> **Exercises**
A: Answer these questions from the text on St. Louis and Walt Disney's Riverfront Square, one answer per line, marked (i), (ii), (iii):
(i) What name did Walt Disney give his proposed theme park?
(ii) How many buildings were leveled in 1939 to make way for the Gateway Arch?
(iii) Which neighborhood did Highway 64 cut through, and how many people did it displace?
B: Summarize the text on St. Louis and Walt Disney's Riverfront Square in two sentences.
C: Carry on the text on St. Louis and Walt Disney's Riverfront Square from where it stops.

** begin Page extract **

Walt Disney Presents Manifest Destiny
The new highways first attracted Walt Disney’s attention. St. Louis’ downtown interstate system was the last of three transformations that attempted to fill the void of a dead riverboat economy. A fourth effort was Walt’s idea: a Disney theme park he christened “Riverfront Square.”
1939 kicked off St. Louis’ demolition spree, with 219 buildings leveled to make way for the Gateway Arch. The Arch’s construction drew protests for the planning committee’s refusal to hire Black workers, but urban renewal continued unrelentingly. Whole blocks were cleared in a panic to “save the city” from blight, defacing St. Louis history forever. The city demolished its Chinatown, as well as historically critical buildings like the former Lynch’s slave pen, to build a new baseball stadium for the Cardinals and Browns. The goal was to turn downtown into a historically important tourist destination while incinerating whole neighborhoods of historically important riverfront architecture, clearing away structures of pride and shame.
Four interstate highways converge in downtown St. Louis: 44, 64, 70, and 55. They were constructed and expanded throughout the 1950s, with Highway 64 barreling through the African American neighborhood of Mill Creek Valley, displacing 20,000 people. Walt Disney decided this version of downtown St. Louis, newly shorn of some visible history, offered an attractive chance to propagate his brand.

** end Page extract **
** begin Material **

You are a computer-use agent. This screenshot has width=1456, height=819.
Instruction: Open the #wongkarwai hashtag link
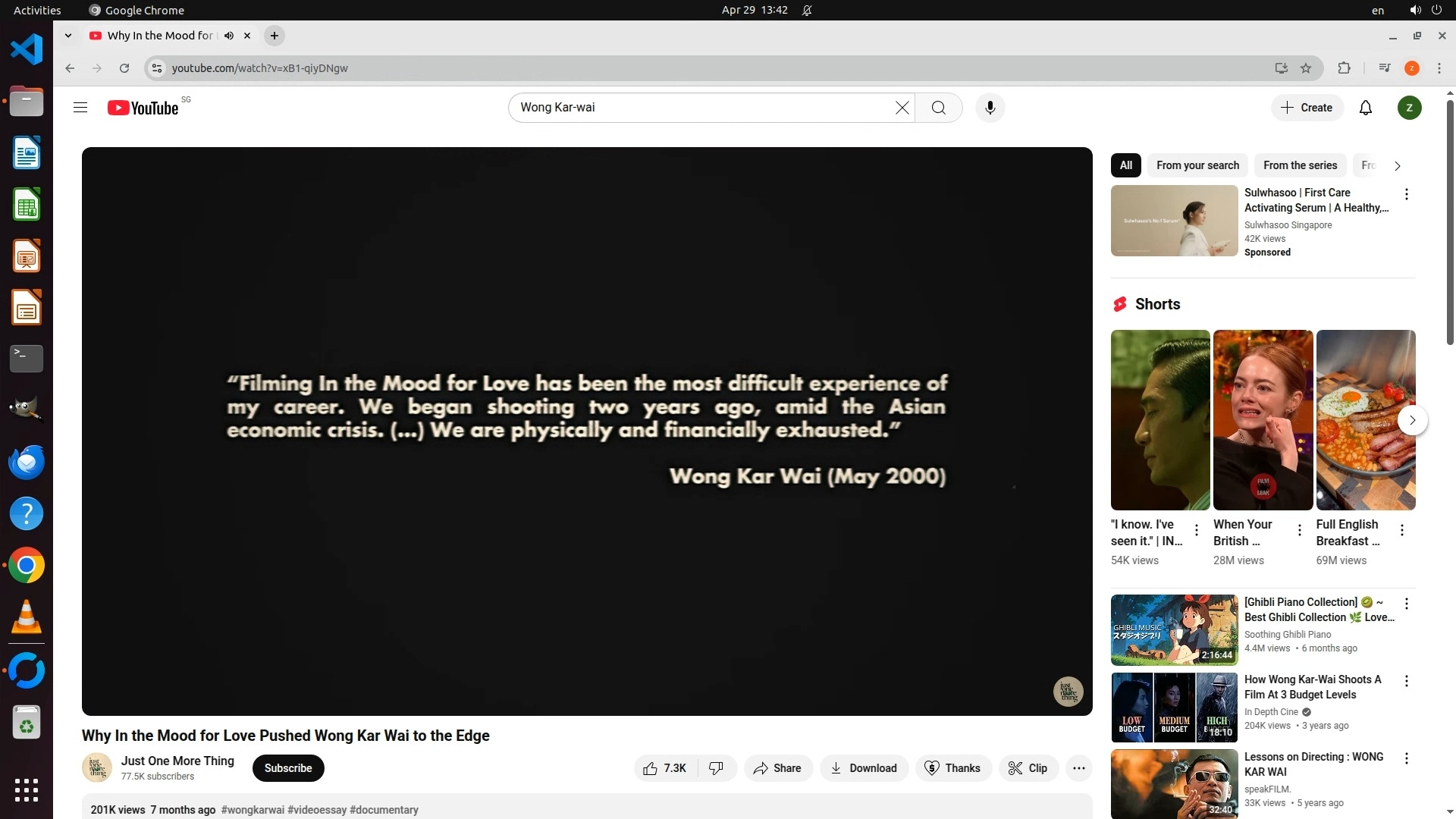(x=253, y=810)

** end Material **

> **In response**
A:
(i) Riverfront Square
(ii) 219
(iii) Mill Creek Valley; 20,000 people

B: Starting in 1939, St. Louis demolished whole blocks of historic riverfront architecture, including its Chinatown and the former Lynch's slave pen, for the Gateway Arch, a baseball stadium and four interstate highways, and Highway 64 alone displaced 20,000 people from Mill Creek Valley. Walt Disney saw this cleared downtown as a chance to spread his brand through a proposed theme park he called "Riverfront Square."

C:
Disney was drawn to St. Louis for sentimental reasons. He’d spent critical years of his childhood in Marceline, Missouri, a small coal-mining railroad town two hours from Kansas City. Much of Walt’s biography consists of self-reported just-so stories, with Missouri playing a key role. The Matterhorn Bobsled roller coasters in Disneyland are said to have been inspired by Walt’s view of the Marceline coal mine. The Santa Fe line, which ran through town, is echoed in the railway that encircles the Anaheim theme park. Walt wanted Lady and the Tramp to take place in Marceline, and modeled the shopping strip leading up to Cinderella’s castle in Disneyland — Main Street, U.S.A. — off a paved version of Marceline’s Kansas Avenue.
Disney was not the only rich guy in the hometown preservation game. Henry Ford bought his childhood home outside of Dearborn, Michigan, and grew Greenfield Village into a semi-utopian Pleasantville, going so far as to acquire and move whole buildings to Greenfield, like the Wright Brothers’ bicycle shop and Thomas Edison’s Menlo Park laboratory. When Disneyland, which combined elements of Greenfield with Marceline, opened in Anaheim in July 1955, it was as much a theme park as it was an experimental urban design hodgepodge — a dreamland heavily influenced by Midwestern Taylorism, folklore, nostalgia, and American CEO mythos.
St. Louis approached Disney in the early 1960s with an “Old St. Louis” entertainment district pitch, complete with a 360-degree theater. The city was inviting his company to create a local history-themed film for that space, but Walt saw St. Louis instead as a potential second theme park destination. According to corporate lore, Anheuser-Busch CEO August Busch Jr. derailed the St. Louis park over questions of beer. After a press conference, the Budweiser king was rumored to have loudly announced, “Any man who would build something like [Riverfront Square] and then not serve beer and liquor inside, is crazy!”
Walt took the sober position — his park would be a family destination, and therefore would not serve alcohol. Newspapers ran with the story of Busch’s role, but behind the scenes, Disney was also asking a lot of the city. The plan was for St. Louis to foot the bill for the $30-50 million construction of the park (equivalent to about half-a-billion today), and it also included plenty of tax incentives for the company. Constructing the arch and baseball stadium had already drained city resources, and in 1965, the project was canceled.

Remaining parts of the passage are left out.